Saved data entries:
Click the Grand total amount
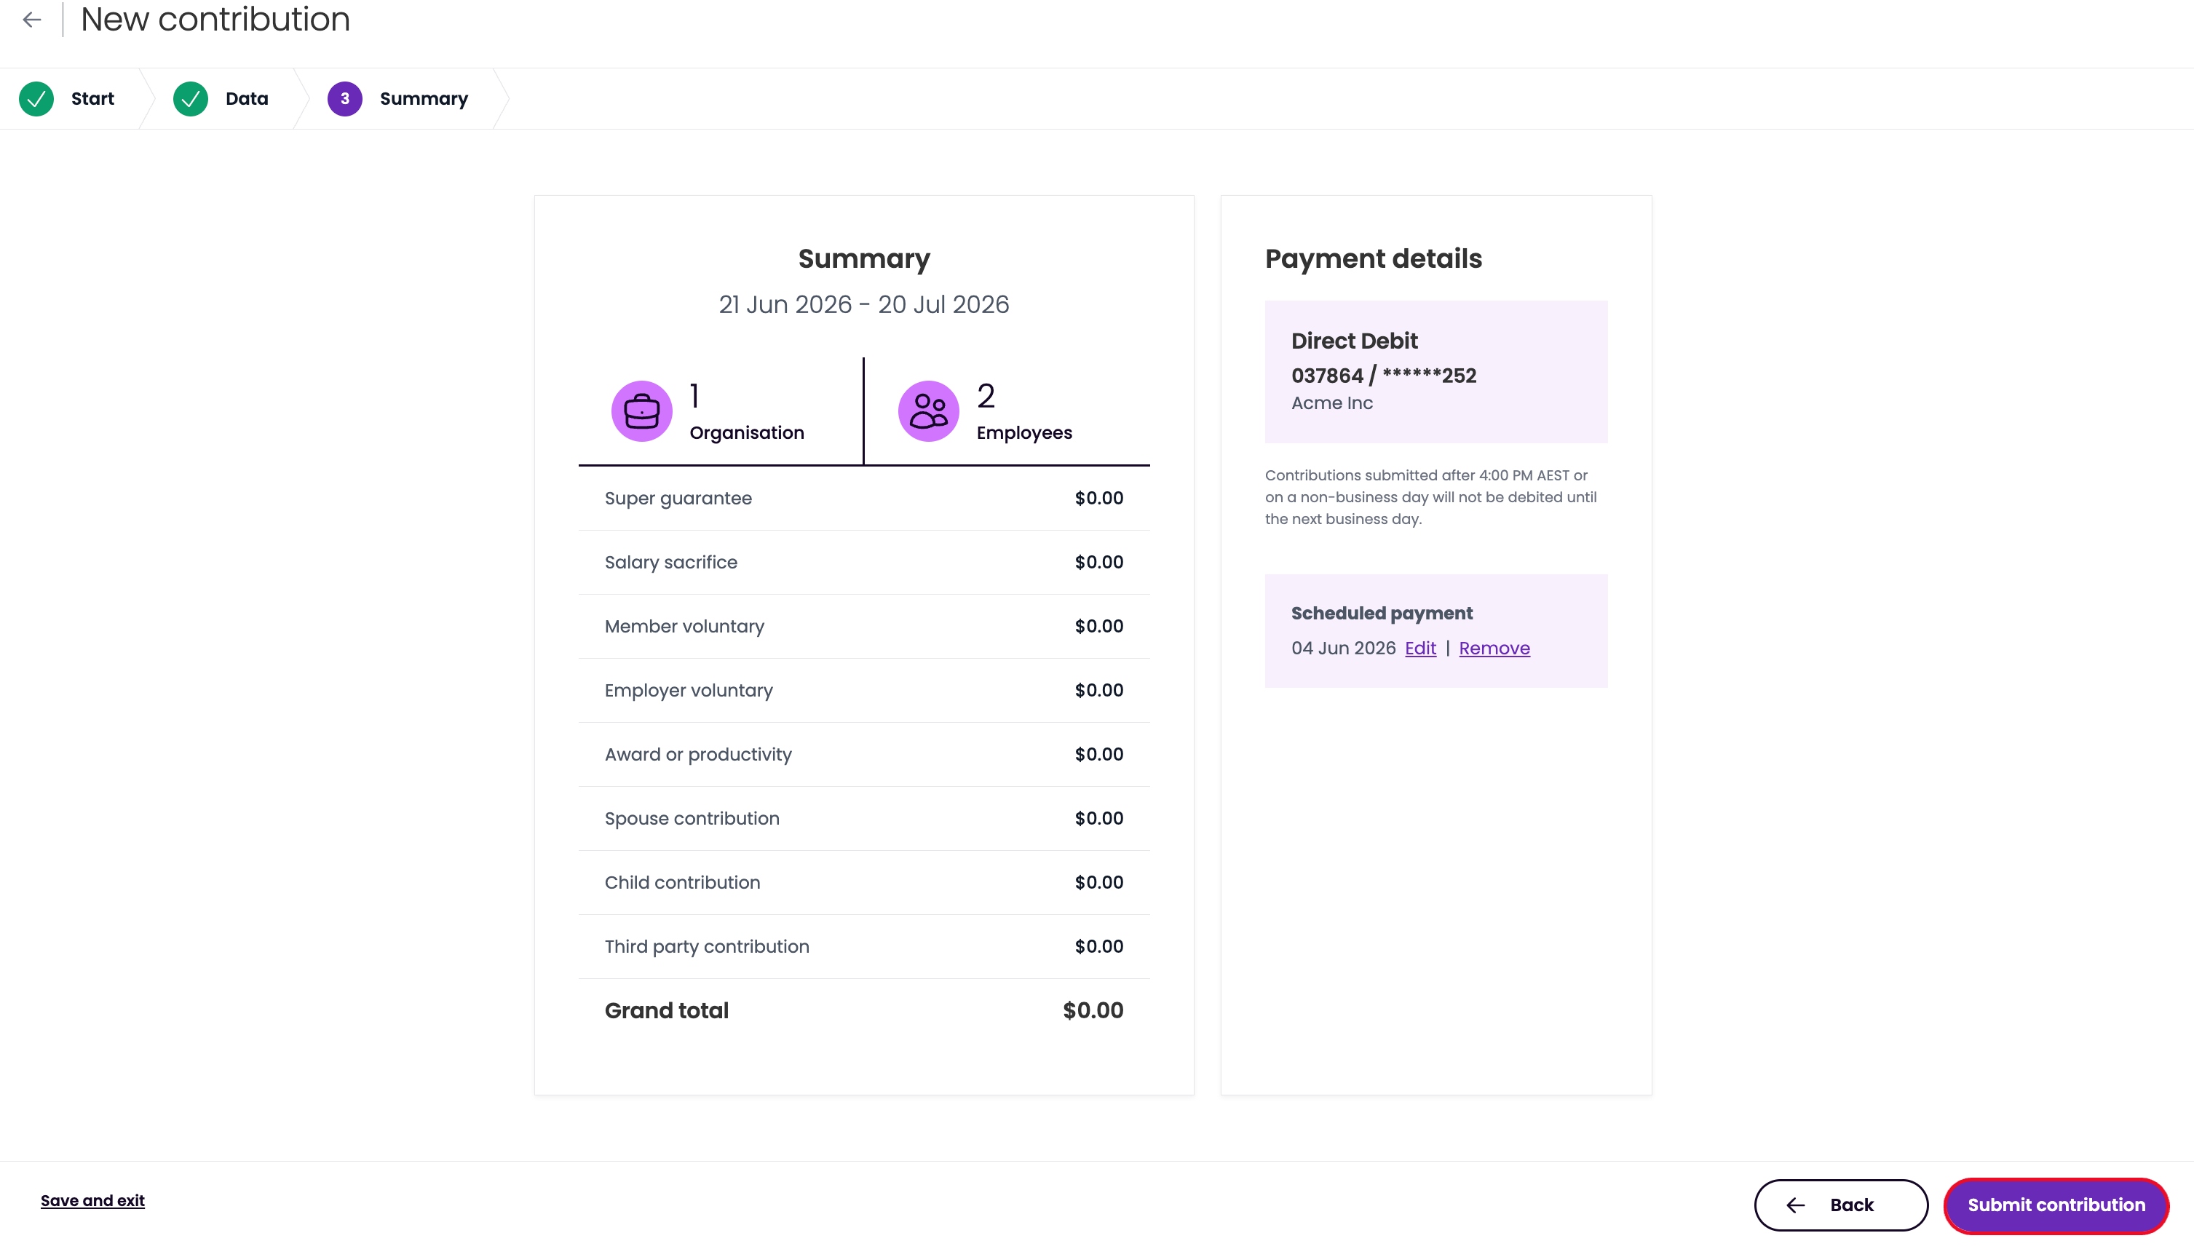 [1093, 1011]
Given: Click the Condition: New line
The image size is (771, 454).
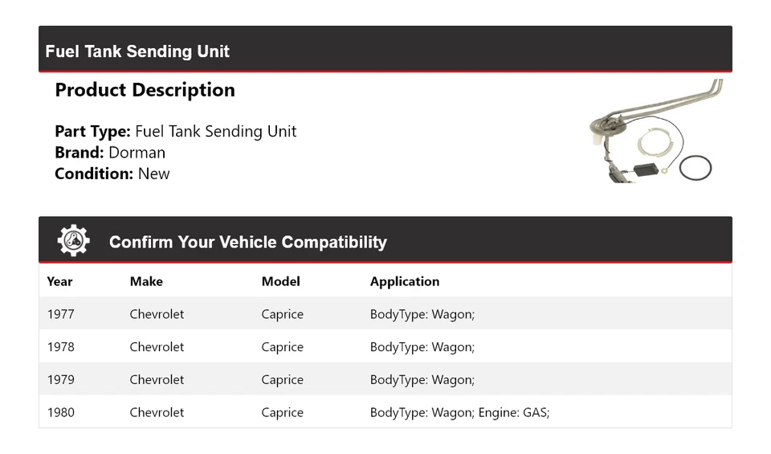Looking at the screenshot, I should [112, 174].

▶ **Task**
Produce an exact copy of only those lines that run from the line with "Given: Click the Condition: New line" to the final line of the records, including both; exclude images.

▶ **Answer box**
Given: Click the Condition: New line
The image size is (771, 454).
Looking at the screenshot, I should [112, 174].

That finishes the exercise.